## EXERCISE AIM
Examine each line of the data, and copy the ones containing "with".
*****
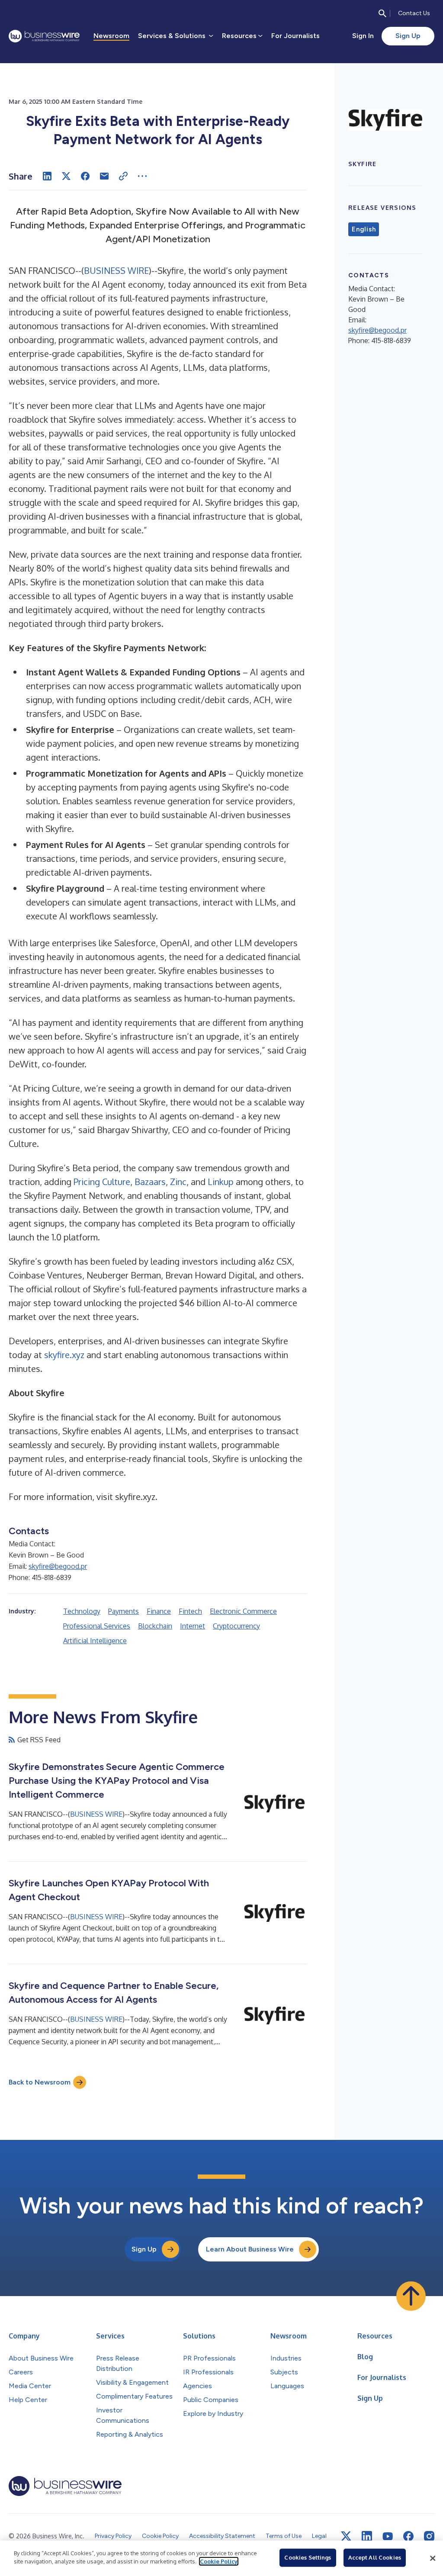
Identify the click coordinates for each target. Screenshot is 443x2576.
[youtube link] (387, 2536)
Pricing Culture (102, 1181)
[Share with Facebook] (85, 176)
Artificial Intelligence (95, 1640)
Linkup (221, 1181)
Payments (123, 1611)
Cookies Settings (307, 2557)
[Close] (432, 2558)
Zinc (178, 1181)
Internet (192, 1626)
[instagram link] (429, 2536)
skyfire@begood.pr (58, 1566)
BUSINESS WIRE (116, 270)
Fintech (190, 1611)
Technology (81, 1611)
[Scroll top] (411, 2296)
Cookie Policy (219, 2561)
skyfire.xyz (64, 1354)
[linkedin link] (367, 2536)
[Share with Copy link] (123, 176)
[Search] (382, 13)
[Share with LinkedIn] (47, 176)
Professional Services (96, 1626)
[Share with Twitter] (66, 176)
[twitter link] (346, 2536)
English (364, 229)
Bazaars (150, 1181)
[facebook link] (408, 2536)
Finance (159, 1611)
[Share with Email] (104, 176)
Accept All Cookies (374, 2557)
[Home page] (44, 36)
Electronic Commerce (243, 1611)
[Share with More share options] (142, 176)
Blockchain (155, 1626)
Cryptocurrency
*****
## YOUR RESPONSE
[Share with Facebook] (85, 176)
[Share with Copy link] (123, 176)
[Share with LinkedIn] (47, 176)
[Share with Twitter] (66, 176)
[Share with Email] (104, 176)
[Share with More share options] (142, 176)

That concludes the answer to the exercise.